Document segment:
>>>

Home › Business › Business News
Wednesday, 28 August 2013
DUBAI/KUALA LUMPUR: The International Islamic Liquidity Management Corp has overcome regulatory and technical obstacles in issuing its first sukuk, but it faces a fresh challenge in ensuring that the paper becomes widely traded across borders.
The $490 million, three-month Islamic bond was auctioned to seven primary dealers from Asia, theMiddle East and Europe, the IILM said on Monday - a step towards creating an international market in Islamic financial instruments.
"This is a major breakthrough for Islamic finance because it will assist in facilitating liquidity management by Islamic financial institutions," Malaysia's central bank governor Zeti Akhtar Aziz told reporters on Tuesday.
But the breakthrough will only be complete if IILM sukuk are actively traded by Islamic banks, rather than held to maturity - and this goal may be even harder to achieve than the complex issuance process.
The unexplained withdrawal of the Saudi Arabian Monetary Agency from the IILM in April has cast doubt over acceptance of the sukuk by banks in Saudi Arabia, a key Islamic market.
Meanwhile, it is not clear whether the existing primary dealer network - which includes only two purely Islamic financial institutions - is broad enough to engineer trade in IILM sukuk across major markets.
"The initial idea was to have two primary dealers per country, which has not happened," said a source at one of the primary dealers, who declined to be named because of commercial sensitivities. "One suffices for now."
The Malaysia-based IILM has not revealed details of the sovereign assets behind its sukuk, but the issue won an A-1 credit rating from Standard & Poor's. The IILM has said it will eventually expand its sukuk programme to as much as $3 billion.

<<<

Recorded information:
>>>

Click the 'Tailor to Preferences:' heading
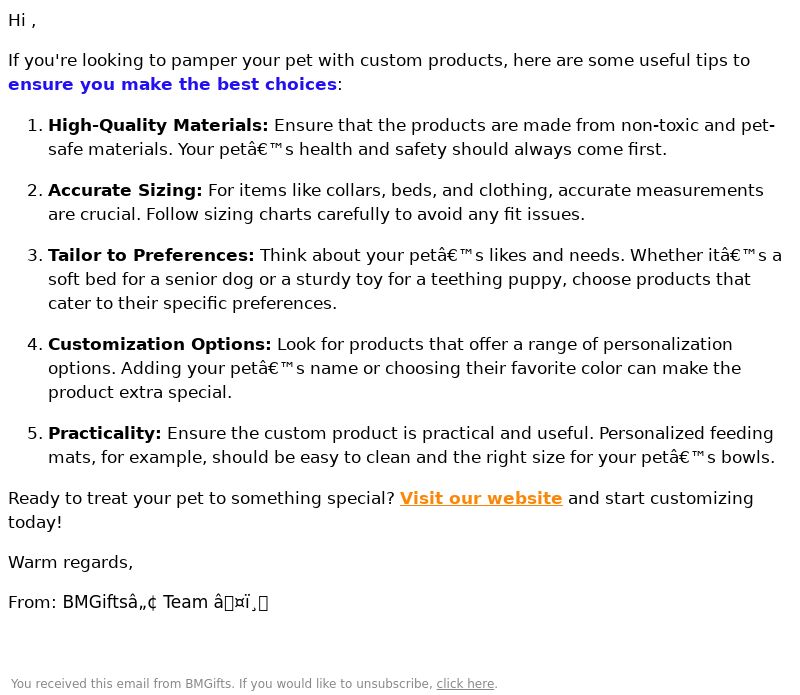 (x=151, y=255)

<<<

Exercise requirements:
1. Return the part of the IILM sukuk article that opens with the words containing "But the breakthrough" and closes with "across major markets.".
2. Can you shorten the paragraph of the IILM sukuk article beginning "The Malaysia-based IILM has not revealed" while keeping its main facts?
The material has nothing to do with the IILM sukuk article.

Solution set:
1.
But the breakthrough will only be complete if IILM sukuk are actively traded by Islamic banks, rather than held to maturity - and this goal may be even harder to achieve than the complex issuance process.
The unexplained withdrawal of the Saudi Arabian Monetary Agency from the IILM in April has cast doubt over acceptance of the sukuk by banks in Saudi Arabia, a key Islamic market.
Meanwhile, it is not clear whether the existing primary dealer network - which includes only two purely Islamic financial institutions - is broad enough to engineer trade in IILM sukuk across major markets.

2. The Malaysia-based IILM has not disclosed the sovereign assets behind its sukuk, which earned an A-1 rating from Standard & Poor's, and it plans to eventually grow the program to as much as $3 billion.